Re: Differentiate between correctly spelled term and mis-spelled term with no corrections

Nalini Kartha Tue, 18 Dec 2012 09:03:18 -0800

Got it. Thanks again for all the info! Will open a JIRA and follow up about
this sometime soon.


Thanks,
Nalini


On Fri, Dec 14, 2012 at 1:32 PM, Dyer, James
<james.d...@ingramcontent.com>wrote:

> Nalini,
>
> I don't think you can change the *default* response format until a new
> major release (so its ok for Trunk/5.0 but not for the 4.x branch).  What
> you can do, however, is create a new "spellcheck.xxx" parameter to let
> users opt-in to the new functionality in 4.x as desired.  We'd also want to
> update solrj so java clients could easily use the new feature (see
> http://svn.apache.org/repos/asf/lucene/dev/trunk/solr/solrj/src/java/org/apache/solr/client/solrj/response/SpellCheckResponse.java
> ).
>
> I'm not sure I ever heard someone wanting to combine suggestions from
> multiple cores before.  I'd be interested in hearing more about what you're
> trying to do.  But this does seem similar to the problem of combining
> suggestions between multiple SpellCheckers.  See
> https://issues.apache.org/jira/browse/SOLR-2993 , which adds a new
> spellchecker that corrects word break problems.  This added a new class,
> ConjunctionSolrSpellChecker that interleaves the results from the main
> String-Distance-based checker with results from the word break checker.

* * * * * * *

Given task a – Can you rewrite the entries starting at the line that has "Where should I click to: Select" and continuing through the last entry, swapping "alert row" for "notification row" and changing nothing else? Leave the pictures out.
The entries are unrelated to the spellcheck thread.

Entries about locating elements on screens
* * * * * * *

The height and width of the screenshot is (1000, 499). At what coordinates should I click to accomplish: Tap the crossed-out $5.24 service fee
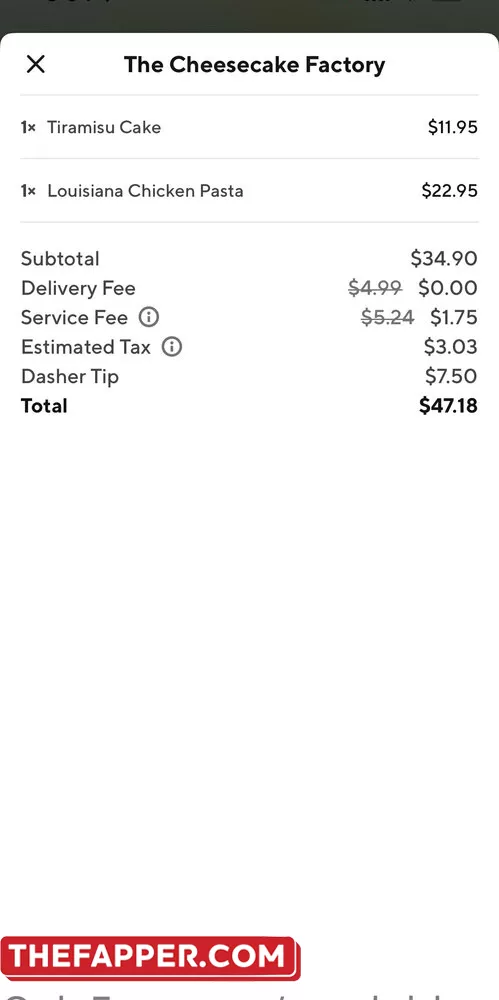tap(387, 317)
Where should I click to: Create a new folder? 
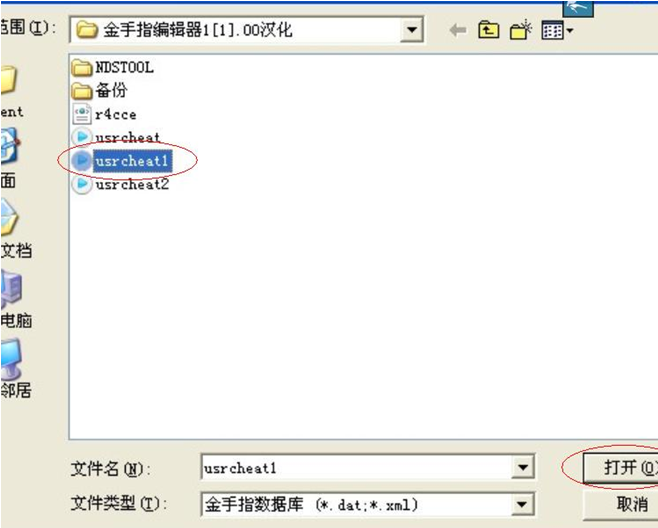pyautogui.click(x=521, y=30)
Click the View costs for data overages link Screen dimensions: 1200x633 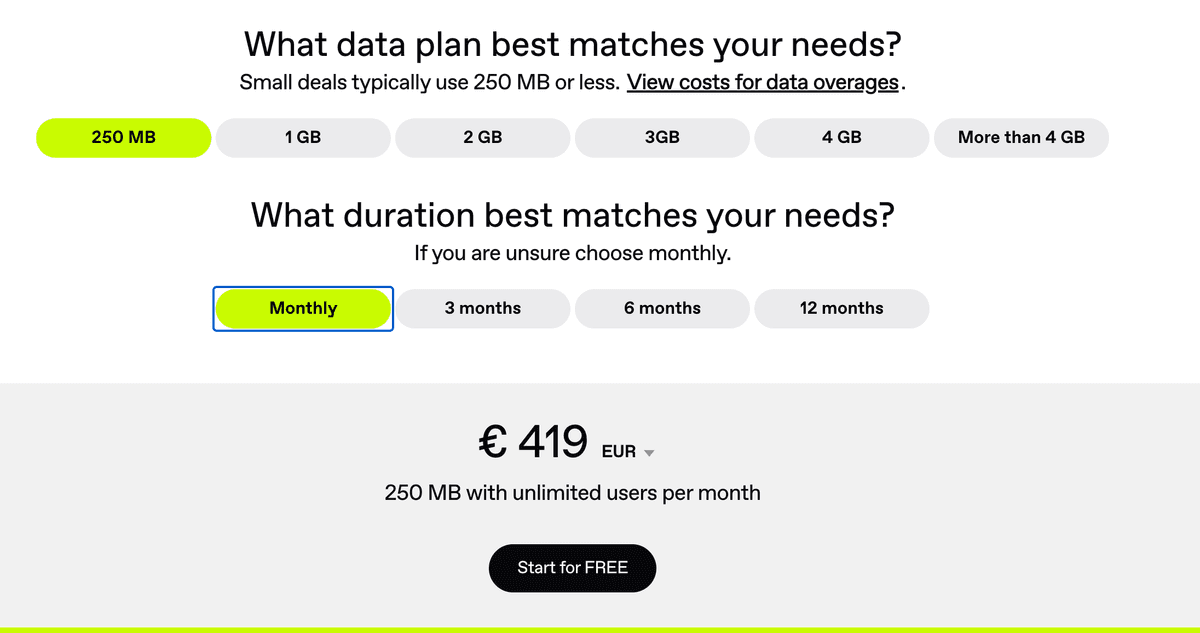(761, 82)
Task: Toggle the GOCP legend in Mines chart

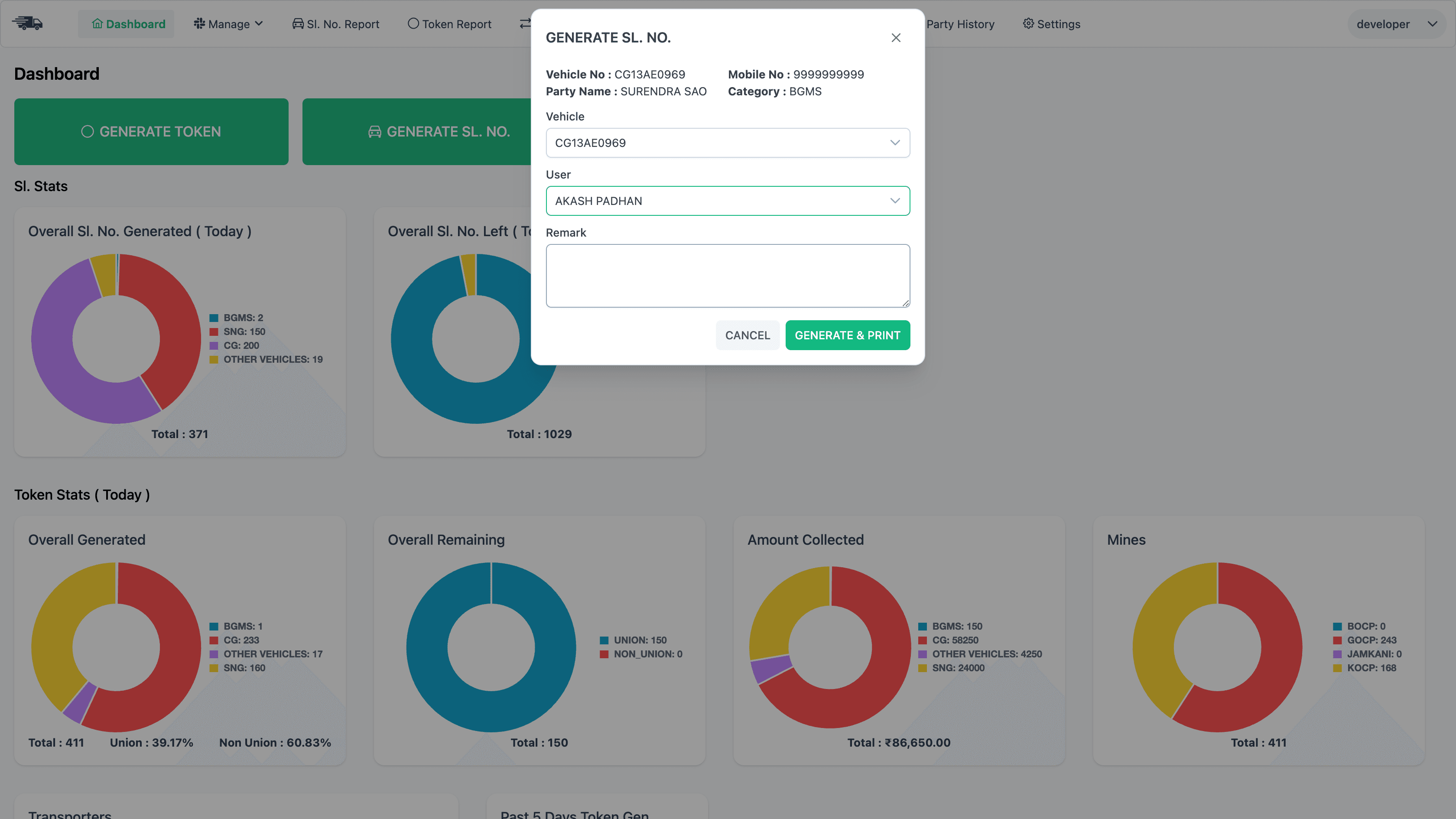Action: [x=1371, y=640]
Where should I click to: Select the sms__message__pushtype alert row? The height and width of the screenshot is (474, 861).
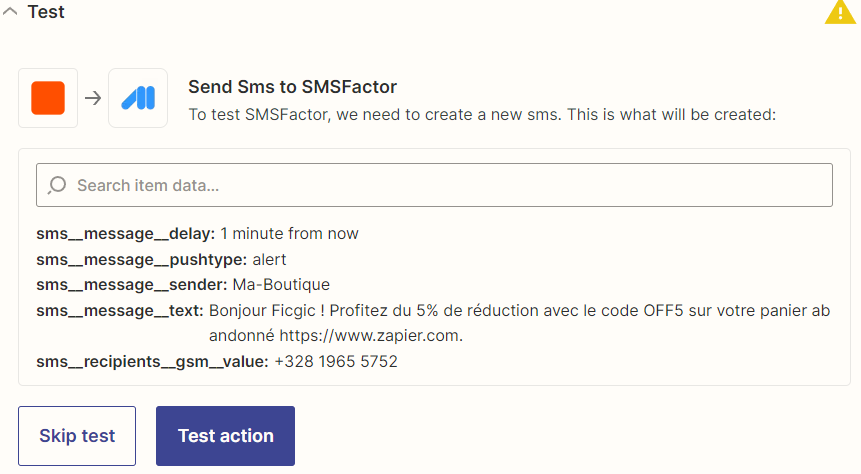coord(161,259)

* * * * * * *

Given task b – Could you reproduce a stretch of the spellcheck thread word for word, starting at the words "Re: Differentiate between" and stopping after "this sometime soon."?

Complete output a –
Where should I click to: Select the sms__message__pushtype notification row? The height and width of the screenshot is (474, 861).
coord(161,259)

Complete output b –
Re: Differentiate between correctly spelled term and mis-spelled term with no corrections

Nalini Kartha Tue, 18 Dec 2012 09:03:18 -0800

Got it. Thanks again for all the info! Will open a JIRA and follow up about
this sometime soon.